To be done: Please copy out the data below verbatim, from the line containing "The width and height of the screenshot is (1222, 1088)." through the end of the data, including both ends.

Stored records:
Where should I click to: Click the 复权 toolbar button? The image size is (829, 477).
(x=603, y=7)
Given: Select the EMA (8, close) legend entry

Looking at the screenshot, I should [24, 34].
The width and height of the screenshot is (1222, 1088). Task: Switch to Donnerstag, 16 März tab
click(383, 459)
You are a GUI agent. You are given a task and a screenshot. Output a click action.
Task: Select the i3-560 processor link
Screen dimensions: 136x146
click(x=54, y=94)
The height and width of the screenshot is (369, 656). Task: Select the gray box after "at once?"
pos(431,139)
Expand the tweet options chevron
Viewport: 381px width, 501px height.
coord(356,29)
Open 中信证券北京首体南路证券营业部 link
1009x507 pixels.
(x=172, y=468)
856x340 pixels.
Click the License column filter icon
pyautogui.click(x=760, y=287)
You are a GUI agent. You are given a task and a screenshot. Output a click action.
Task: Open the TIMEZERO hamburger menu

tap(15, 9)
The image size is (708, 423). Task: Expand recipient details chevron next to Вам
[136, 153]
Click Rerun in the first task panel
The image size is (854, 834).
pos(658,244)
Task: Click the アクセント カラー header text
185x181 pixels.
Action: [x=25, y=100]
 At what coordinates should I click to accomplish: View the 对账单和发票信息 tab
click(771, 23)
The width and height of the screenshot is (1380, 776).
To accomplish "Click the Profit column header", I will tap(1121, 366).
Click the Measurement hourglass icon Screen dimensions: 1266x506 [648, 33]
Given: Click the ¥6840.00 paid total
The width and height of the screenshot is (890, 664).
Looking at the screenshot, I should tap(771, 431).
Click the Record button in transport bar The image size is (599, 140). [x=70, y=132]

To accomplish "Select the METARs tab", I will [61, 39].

Result for this task:
The width and height of the screenshot is (1222, 1088). Task: Switch to Donnerstag, 16 März tab
click(383, 459)
You are a GUI agent. You are given a task and a screenshot. Output a click action.
Task: Select the i3-560 processor link
Screen dimensions: 136x146
click(x=54, y=94)
The height and width of the screenshot is (369, 656). Task: Select the gray box after "at once?"
pos(431,139)
Expand the tweet options chevron
Viewport: 381px width, 501px height.
coord(356,29)
Open 中信证券北京首体南路证券营业部 link
1009x507 pixels.
(x=172, y=468)
856x340 pixels.
Click the License column filter icon
pyautogui.click(x=760, y=287)
You are a GUI agent. You are given a task and a screenshot. Output a click action.
Task: Open the TIMEZERO hamburger menu

tap(15, 9)
The image size is (708, 423). Task: Expand recipient details chevron next to Вам
[136, 153]
Click Rerun in the first task panel
The image size is (854, 834).
pos(658,244)
Task: Click the アクセント カラー header text
185x181 pixels.
Action: [x=25, y=100]
 At what coordinates should I click to accomplish: View the 对账单和发票信息 tab
click(771, 23)
The width and height of the screenshot is (1380, 776).
To accomplish "Click the Profit column header", I will tap(1121, 366).
Click the Measurement hourglass icon Screen dimensions: 1266x506 [648, 33]
Given: Click the ¥6840.00 paid total
The width and height of the screenshot is (890, 664).
Looking at the screenshot, I should tap(771, 431).
Click the Record button in transport bar The image size is (599, 140). [x=70, y=132]

To accomplish "Select the METARs tab", I will [61, 39].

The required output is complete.